• CONSIGNE 1: Quels sont tous les groupes d'êtres vivants nommés dans le texte sur la sixième extinction de masse ?
• CONSIGNE 2: Dans le texte sur la sixième extinction de masse, reprenez le passage de « Quels chiffres fondent » à « millions déjà connues. » en remplaçant « biologistes » par « naturalistes ».

• TEXTE À LIRE:
==================================================
Quels chiffres fondent la notion de 6ème extinction de masse ? La
Liste rouge de l'Union internationale pour la conservation de la
nature (UICN) dresse chaque année la liste "officielle" des espèces
éteintes ou en danger d’extinction. Elle recense environ 1000
espèces de plantes et d'animaux, éteintes au cours des quatre
derniers siècles alors que dans le même temps les biologistes
découvrent et décrivent en moyenne 18.000 nouvelles espèces par an,
qui s'ajoutent aux deux millions déjà connues.
Ce décalage entre les 1000 espèces recensées par l’UICN et les
millions d’espèces existantes s’explique aisément. La mesure de la
crise se base essentiellement sur les vertébrés supérieurs (oiseaux,
mammifères), pour lesquels nous disposons de données robustes mais
qui concentrent aussi l'essentiel des efforts de conservation.
Lorsque la Liste rouge recense "seulement" 1,3% d'extinctions chez
les mammifères et les oiseaux, ce chiffre reflète, certes, la crise
de la biodiversité (ce chiffre est en effet 100 à 200 fois supérieur
au "bruit de fond" constitué de l'extinction naturelle), mais il
reflète aussi le succès des actions de conservation : création de
réserves et aires protégées, plans de reproduction en captivité dont
bénéficient la plupart des oiseaux et bon nombre de mammifères.
Les invertébrés, au contraire, constituent le plus gros bataillon de
la biodiversité (70% des espèces connues, la plupart petites et
rares, difficiles à échantillonner et à identifier), mais souffrent
à la fois d'un déficit de connaissances et d'un déficit d'attention
en termes de stratégies de conservation.
==================================================
• EXTRAIT DES DONNÉES:
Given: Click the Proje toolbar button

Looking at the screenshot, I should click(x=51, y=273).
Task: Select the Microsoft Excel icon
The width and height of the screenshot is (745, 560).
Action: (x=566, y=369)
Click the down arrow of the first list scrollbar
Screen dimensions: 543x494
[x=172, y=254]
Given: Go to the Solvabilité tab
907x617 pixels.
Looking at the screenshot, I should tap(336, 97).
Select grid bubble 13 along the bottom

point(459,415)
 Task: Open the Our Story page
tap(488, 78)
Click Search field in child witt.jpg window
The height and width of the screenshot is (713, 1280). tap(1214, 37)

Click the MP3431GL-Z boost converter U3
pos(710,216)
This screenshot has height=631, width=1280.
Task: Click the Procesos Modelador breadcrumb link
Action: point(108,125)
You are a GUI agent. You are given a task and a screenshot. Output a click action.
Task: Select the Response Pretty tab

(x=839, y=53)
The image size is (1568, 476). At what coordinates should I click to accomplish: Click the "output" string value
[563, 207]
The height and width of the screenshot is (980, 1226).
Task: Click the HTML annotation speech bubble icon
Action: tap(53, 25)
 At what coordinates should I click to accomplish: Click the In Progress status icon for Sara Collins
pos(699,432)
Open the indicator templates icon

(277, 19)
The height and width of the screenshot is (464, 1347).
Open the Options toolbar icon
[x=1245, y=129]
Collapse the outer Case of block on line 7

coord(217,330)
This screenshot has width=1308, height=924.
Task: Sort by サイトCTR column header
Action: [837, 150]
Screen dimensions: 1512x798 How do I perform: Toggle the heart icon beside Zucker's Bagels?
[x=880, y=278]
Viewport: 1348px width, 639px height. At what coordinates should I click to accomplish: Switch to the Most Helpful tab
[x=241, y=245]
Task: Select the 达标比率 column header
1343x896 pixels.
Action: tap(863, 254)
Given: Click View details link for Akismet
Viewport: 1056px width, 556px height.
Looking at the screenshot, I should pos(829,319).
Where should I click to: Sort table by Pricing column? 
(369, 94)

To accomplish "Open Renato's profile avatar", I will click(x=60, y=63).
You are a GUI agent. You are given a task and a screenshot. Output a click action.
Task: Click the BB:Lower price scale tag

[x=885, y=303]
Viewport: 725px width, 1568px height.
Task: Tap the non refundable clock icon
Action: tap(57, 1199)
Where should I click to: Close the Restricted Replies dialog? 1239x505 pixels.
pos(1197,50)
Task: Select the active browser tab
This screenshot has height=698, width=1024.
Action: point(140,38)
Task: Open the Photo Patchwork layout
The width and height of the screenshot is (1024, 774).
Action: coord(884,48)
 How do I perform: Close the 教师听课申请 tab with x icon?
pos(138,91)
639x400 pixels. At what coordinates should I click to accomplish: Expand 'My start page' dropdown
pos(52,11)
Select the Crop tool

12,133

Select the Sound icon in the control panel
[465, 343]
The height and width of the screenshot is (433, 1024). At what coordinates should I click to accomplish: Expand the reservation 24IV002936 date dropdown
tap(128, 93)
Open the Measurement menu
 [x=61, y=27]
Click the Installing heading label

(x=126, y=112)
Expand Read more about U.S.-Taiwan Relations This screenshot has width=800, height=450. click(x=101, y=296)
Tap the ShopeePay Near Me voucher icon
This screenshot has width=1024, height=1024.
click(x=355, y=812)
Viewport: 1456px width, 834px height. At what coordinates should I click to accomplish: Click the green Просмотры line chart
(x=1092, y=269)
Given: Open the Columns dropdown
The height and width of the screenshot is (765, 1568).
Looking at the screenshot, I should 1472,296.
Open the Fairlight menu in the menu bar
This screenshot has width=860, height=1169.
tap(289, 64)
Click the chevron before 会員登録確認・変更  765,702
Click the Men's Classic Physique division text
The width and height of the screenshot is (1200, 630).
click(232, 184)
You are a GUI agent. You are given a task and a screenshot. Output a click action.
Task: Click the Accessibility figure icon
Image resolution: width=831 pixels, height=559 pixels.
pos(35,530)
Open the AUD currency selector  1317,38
==================================================
• ZONE DE RÉPONSE 1: Les plantes, les animaux, les vertébrés supérieurs, les oiseaux, les mammifères et les invertébrés.

• ZONE DE RÉPONSE 2:
Quels chiffres fondent la notion de 6ème extinction de masse ? La
Liste rouge de l'Union internationale pour la conservation de la
nature (UICN) dresse chaque année la liste "officielle" des espèces
éteintes ou en danger d’extinction. Elle recense environ 1000
espèces de plantes et d'animaux, éteintes au cours des quatre
derniers siècles alors que dans le même temps les naturalistes
découvrent et décrivent en moyenne 18.000 nouvelles espèces par an,
qui s'ajoutent aux deux millions déjà connues.